■ **Supplied text**:
----

So, if I read you correctly, Kennedy “wins” by taking enough net votes from Biden so Trump wins the election/. Fair enough, that could happen.
But that is not what the author was saying. She said RFK would take enough electoral votes that neither Biden not Trump would get to 270 and the election would be thrown to Congress. And I look at history and the election rules and think that very unlikely.
There are only about a half dozen states in play in a “normal” election, currently that looks like Pennsylvania, Michigan, Wisconsin, Georgia, Arizona, Nevada, maybe Virginia, maybe Minnesota, maybe Iowa. By definition those are states where neither the Democrat nor the Republican has a commanding share of the vote and are therefore the for the places to look for where a third party candidate could get, say, 40% and leave the major parties splitting the remainder about equally, 30-30 give or take, and the third party wins the state’s electoral votes.
It is just very, very hard to come up with a plausible scenario where that happens in any of them. It has never happened, but a more plausible scenario would be a 269-269 split in the initial electoral vote, followed by frantic efforts by both sides to preserve their electors and peel off the other side’s. That would entail a level of corruption far beyond even the 1800 and 1824 post-elections.

Paul Rodolf
Paul Rodolf
1 month ago

Trump happened because residents of the fly-over states became understandably disenfranchised. Citizens United is what caused it and until we get the unregulated money out of politics it doesn’t matter who holds the top job. I have traveled the planet and the upward migration of wealth used to be the hallmark of developing and/or authoritarian states, now it’s defining the United States.

Sensible Citizen
Sensible Citizen
1 month ago

If Biden wins, and the vote count takes a sudden turn in the wee hours of the morning, with reports of massive fraud and corruption, as happened in 2020, the American far right may begin to make “lists,” which is the beginning of some very bad things happening. I wouldn’t want to be on the list of a right-wing group in Idaho.

Christopher Barclay
Christopher Barclay
1 month ago

No mention of the CIA’s propensity to assassinate candidates they don’t like.

Helen Hughes
Helen Hughes
1 month ago

I very much doubt that any of those “long shot” candidates that won were not prepped to win by “the system”, with the possible exception of Trump.
And RFK is after all a Kennedy – not really a random outsider.

mike otter
mike otter
1 month ago

FFS- its called Hobson’s choice for a reason! Postbellum there is no longer an alternative to keynesianism w/o universal healthcare. This is what USA is, and if we do succeed in changing it for the better (or worse) it will no longer be USA as we know it. But we can still sing God Bless America (thx Herr Berlin) because its us, the people, that make the nation what it is. Draft dodger Trump and “3 strikes IF YOU’RE BLACK Biden need not apply.

----

Saved entries
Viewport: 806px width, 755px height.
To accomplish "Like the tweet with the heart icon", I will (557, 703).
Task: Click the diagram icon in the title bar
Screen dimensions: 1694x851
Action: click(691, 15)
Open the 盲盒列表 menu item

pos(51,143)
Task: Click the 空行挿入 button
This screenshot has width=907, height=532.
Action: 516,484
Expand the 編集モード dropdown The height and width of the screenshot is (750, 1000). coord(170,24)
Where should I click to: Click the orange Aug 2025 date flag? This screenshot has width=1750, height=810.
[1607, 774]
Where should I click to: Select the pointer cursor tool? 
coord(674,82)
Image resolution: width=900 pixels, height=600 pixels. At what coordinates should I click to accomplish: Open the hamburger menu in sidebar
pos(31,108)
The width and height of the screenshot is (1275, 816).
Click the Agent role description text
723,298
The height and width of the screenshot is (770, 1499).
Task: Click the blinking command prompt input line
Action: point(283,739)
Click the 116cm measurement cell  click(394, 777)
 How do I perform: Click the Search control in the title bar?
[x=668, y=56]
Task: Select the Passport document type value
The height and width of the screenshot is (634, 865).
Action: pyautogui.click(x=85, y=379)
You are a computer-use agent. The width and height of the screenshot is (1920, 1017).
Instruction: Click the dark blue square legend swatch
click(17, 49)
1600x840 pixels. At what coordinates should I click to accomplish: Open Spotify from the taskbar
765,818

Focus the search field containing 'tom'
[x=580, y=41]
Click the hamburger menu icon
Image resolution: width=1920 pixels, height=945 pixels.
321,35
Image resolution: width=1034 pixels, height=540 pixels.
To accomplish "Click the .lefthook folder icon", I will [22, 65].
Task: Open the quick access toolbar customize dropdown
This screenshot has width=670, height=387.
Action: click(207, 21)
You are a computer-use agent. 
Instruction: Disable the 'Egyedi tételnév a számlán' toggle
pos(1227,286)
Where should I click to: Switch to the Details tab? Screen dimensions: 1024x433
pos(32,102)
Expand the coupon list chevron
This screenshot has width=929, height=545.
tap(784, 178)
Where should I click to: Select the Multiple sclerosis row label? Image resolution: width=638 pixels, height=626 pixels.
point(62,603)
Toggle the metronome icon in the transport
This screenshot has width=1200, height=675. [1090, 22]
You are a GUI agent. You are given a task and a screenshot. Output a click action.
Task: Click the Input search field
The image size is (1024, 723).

----

■ **Explore the material**:
1/ Write out the passage of the election comments from "But that is" up to and including "that very unlikely.".
2/ In the election comments, which two earlier post-election periods are named as falling short of the corruption a 269-269 split would entail?
These rows were drawn from a different source than the election comments.

■ **Answers for the tasks**:
1/
But that is not what the author was saying. She said RFK would take enough electoral votes that neither Biden not Trump would get to 270 and the election would be thrown to Congress. And I look at history and the election rules and think that very unlikely.

2/ The 1800 and 1824 post-elections.